News

Syncona Ltd has committed $80 million in new capital to Freeline Therapeutics Ltd which has a candidate gene therapy for haemophilia B in early clinical development. The Series C financing consists of two tranches, of which the first $40 million is being dispensed to support an expansion of manufacturing and clinical development activities, Freeline announced on 19 December.

France-based Truffle Capital has raised €250 million for a new life science fund that will invest in medical technologies using minimal intervention to treat major diseases such as heart disease. The closing of the BioMedTech fund was announced on 18 December. It is one of two new Truffle ventures, the second being a €140 million fund for banking and insurance innovation.

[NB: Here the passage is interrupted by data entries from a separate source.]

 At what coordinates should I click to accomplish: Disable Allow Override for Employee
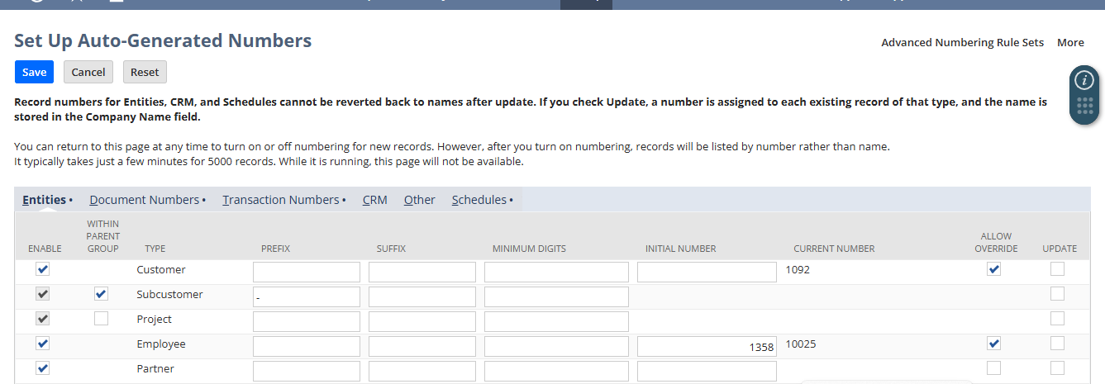993,344
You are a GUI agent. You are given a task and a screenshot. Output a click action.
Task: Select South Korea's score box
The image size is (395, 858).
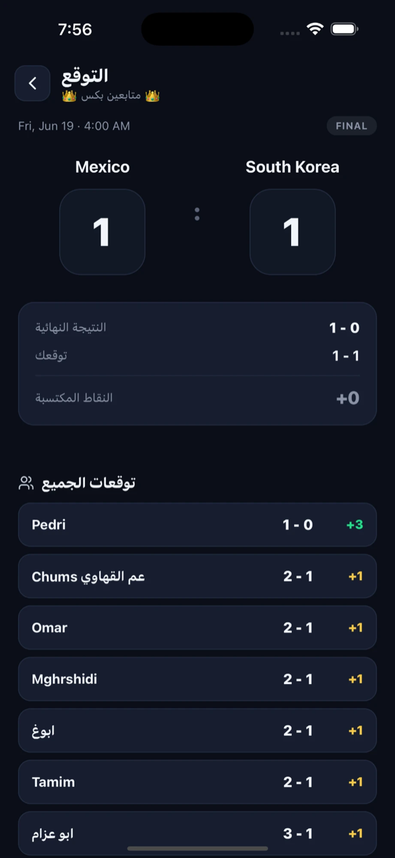[292, 232]
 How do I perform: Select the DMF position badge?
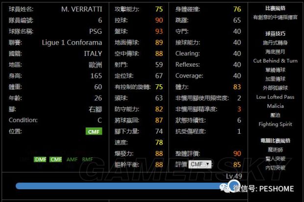(40, 159)
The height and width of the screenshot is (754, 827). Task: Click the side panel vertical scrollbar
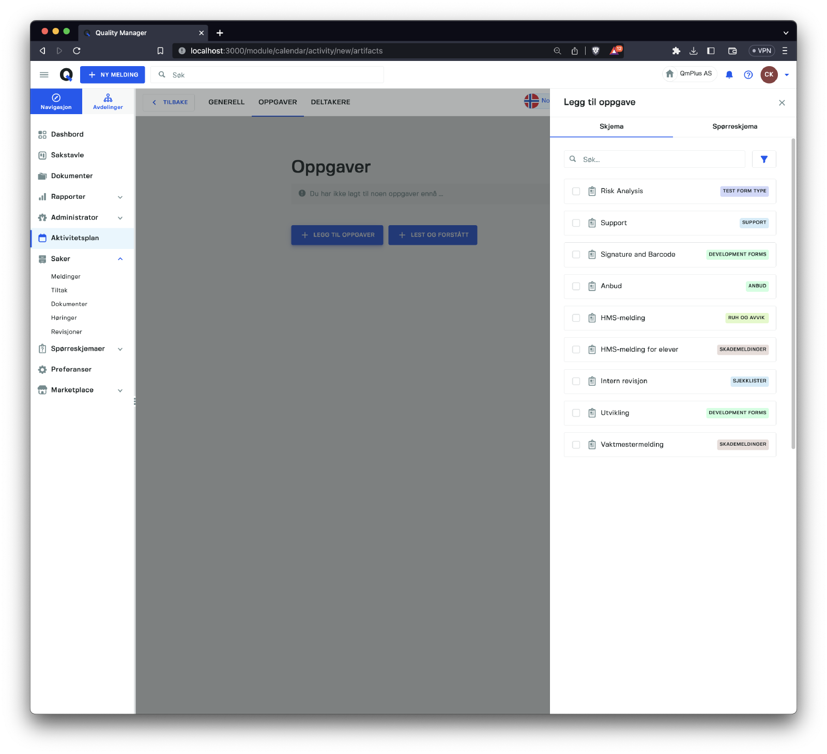coord(793,294)
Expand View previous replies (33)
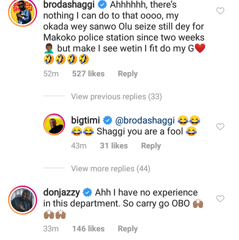This screenshot has width=239, height=240. click(x=116, y=97)
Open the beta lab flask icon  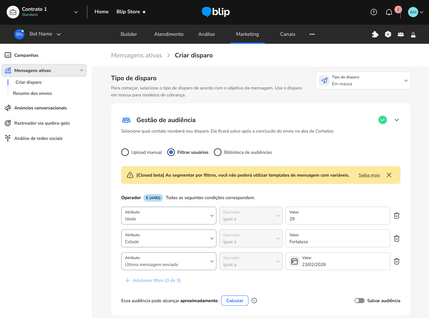413,34
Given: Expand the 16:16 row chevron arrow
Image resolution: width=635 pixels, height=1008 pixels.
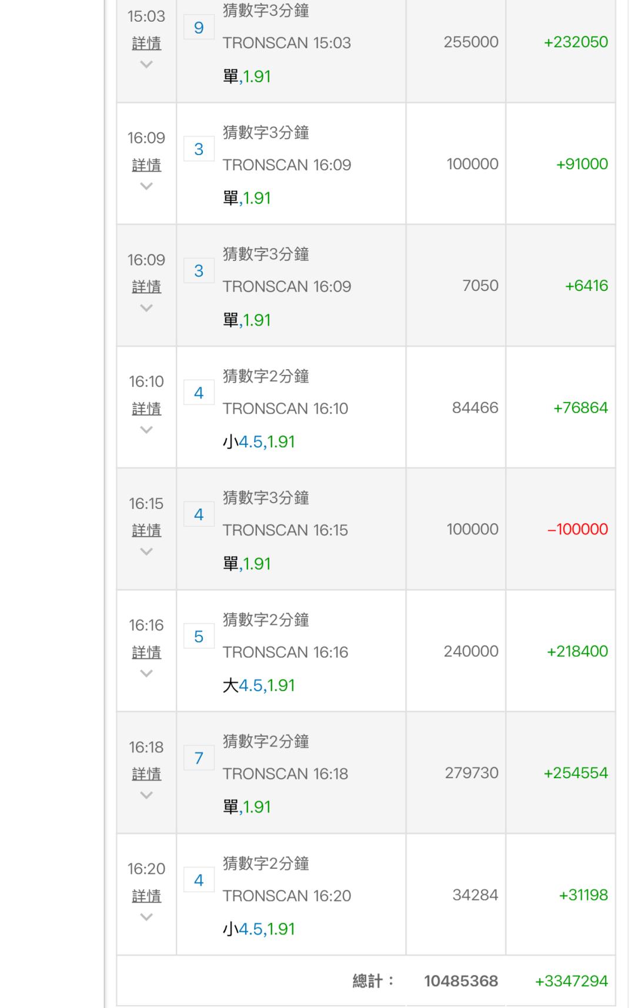Looking at the screenshot, I should coord(146,674).
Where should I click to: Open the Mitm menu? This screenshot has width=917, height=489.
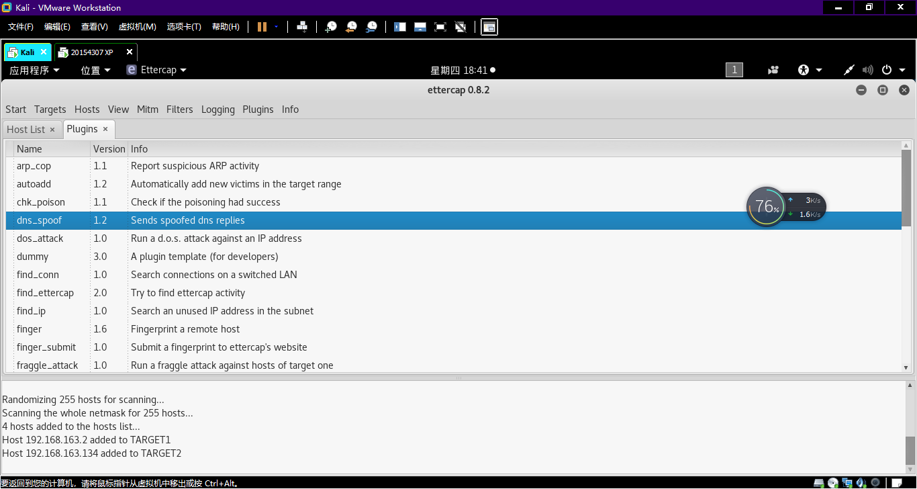tap(147, 109)
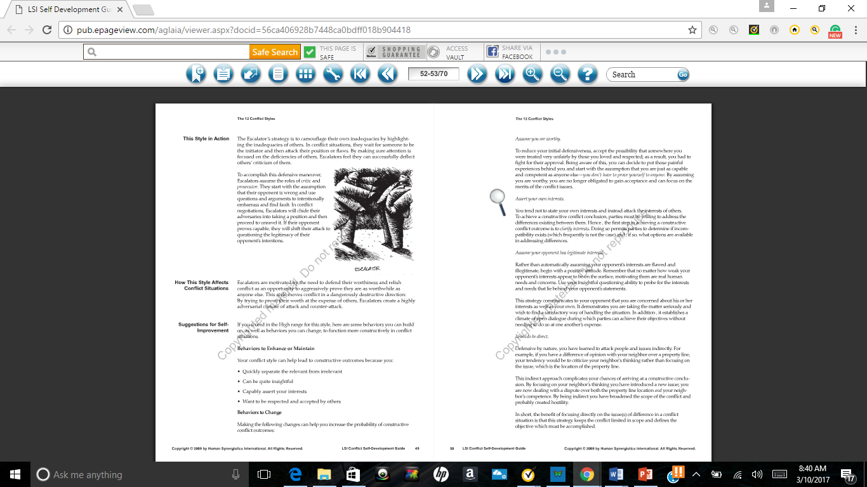Open the Chrome three-dot menu
867x487 pixels.
click(853, 30)
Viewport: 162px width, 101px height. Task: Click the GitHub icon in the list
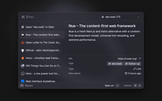point(23,50)
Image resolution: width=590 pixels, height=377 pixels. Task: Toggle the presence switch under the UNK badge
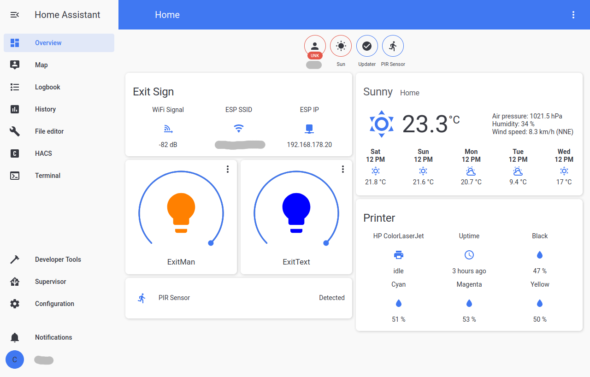[314, 65]

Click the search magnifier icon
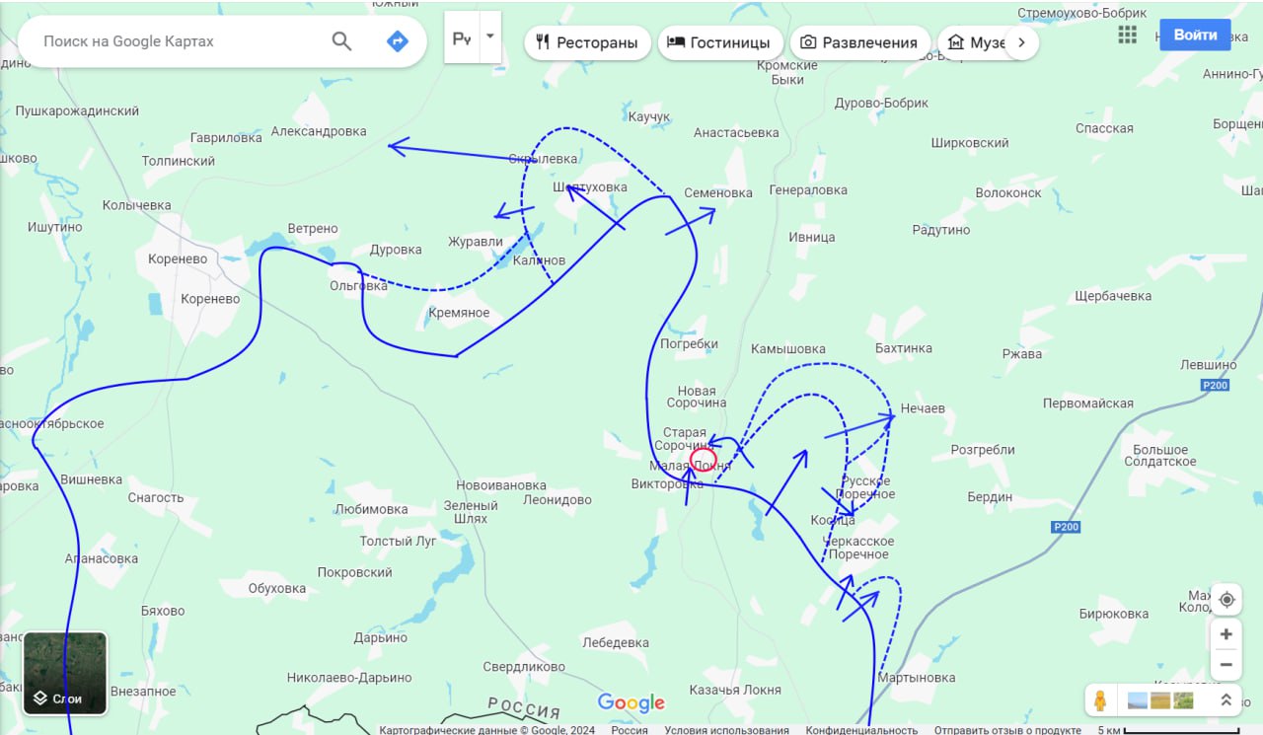click(x=341, y=41)
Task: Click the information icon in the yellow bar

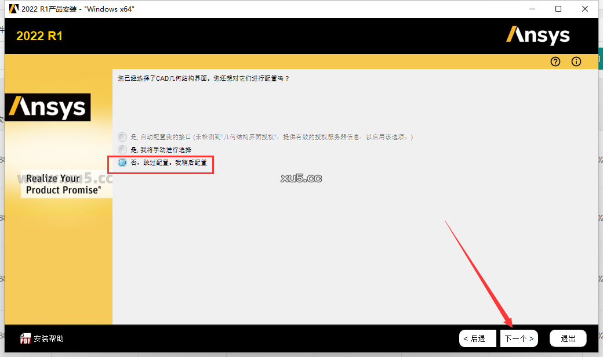Action: point(576,62)
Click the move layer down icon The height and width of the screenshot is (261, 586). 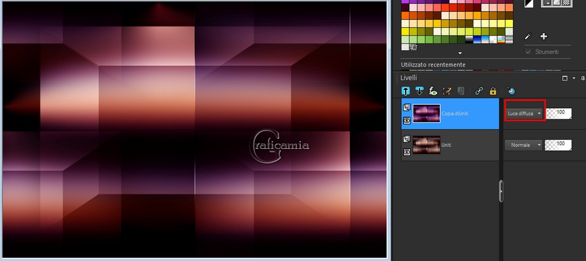[419, 91]
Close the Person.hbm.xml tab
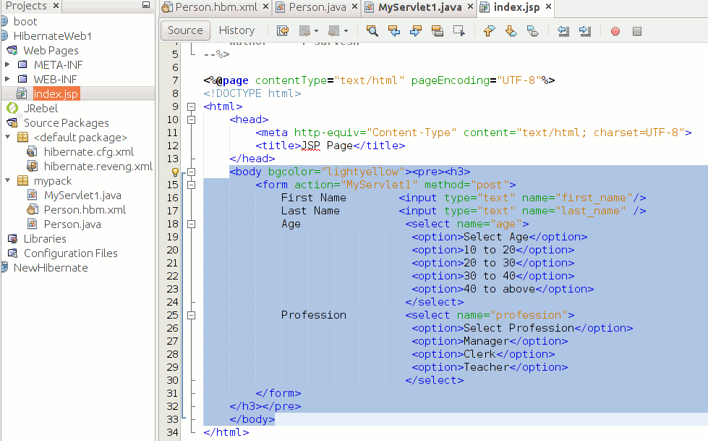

Three European biotech companies have received loans totalling €100 million from the European Investment Bank (EIB) enabling them to advance imaging and cell and gene therapy technologies, as well as individualised medicines for cancer. The EIB is the long-term lending institution of the European Union and owned by the EU member states. The three biotech companies are France-based Median Technologies SA, Italy-based MolMed SpA and Germany-based BioNTech SE.

The Roche group has acquired commercialisation rights, outside the US, for an experimental gene therapy for Duchenne muscular dystrophy, a rare degenerative neuromuscular disorder. The deal was announced on 23 December and is with Sarepta Therapeutics Inc. It comes only days after Roche received regulatory clearance to acquire the gene therapy company Spark Therapeutics Inc.

Genmab A/S has expanded its antibody repertoire under a new research and collaboration agreement with CureVac AG to produce antibody therapeutics for cancer that have been developed using messenger RNA (mRNA) technology. The agreement includes an upfront payment of $10 million for the first product and a €20 million equity investment in CureVac, as well as options on three other programmes. The deal was announced on 19 December 2019.

Boehringer Ingelheim GmbH has encountered a setback in its plans to develop multiple products for non-alcoholic steatohepatitis (NASH). A small molecule drug in-licensed from Pharmaxis Ltd in Australia is being dropped from development because of the risk of drug interactions, the German company said on 18 December.

A large observational study of patients with atrial fibrillation treated with the cardiovascular drug Lixiana (edoxaban), has confirmed that the drug is noninferior to warfarin but generates fewer bleeding episodes, according to the developer, Daiichi Sankyo Co Ltd.

A combination therapy directed at patients with advanced non-squamous non-small cell lung cancer, failed to show a clinically meaningful overall response rate in a Phase 2 clinical trial, the developer Transgene SA announced on 12 December. Transgene has stopped further development of the compound TG4010, which is a cancer vaccine based on a modified Vaccinia virus.

The antibody-drug conjugate belantamab mafodotin has generated an overall response rate of 31% in a pivotal Phase 2 study of patients with relapsed/refractory multiple myeloma, GlaxoSmithKline Plc announced on 17 December. The UK company has made a regulatory submission for the drug with the US Food and Drug Administration.

The EU is to invest €10 million in a project to expand the use of structural biology in drug discovery and other disciplines. The project is being coordinated by Anastassis Perrakis from the Netherlands Cancer Institute and the Oncode Institute and will involve partners from other countries.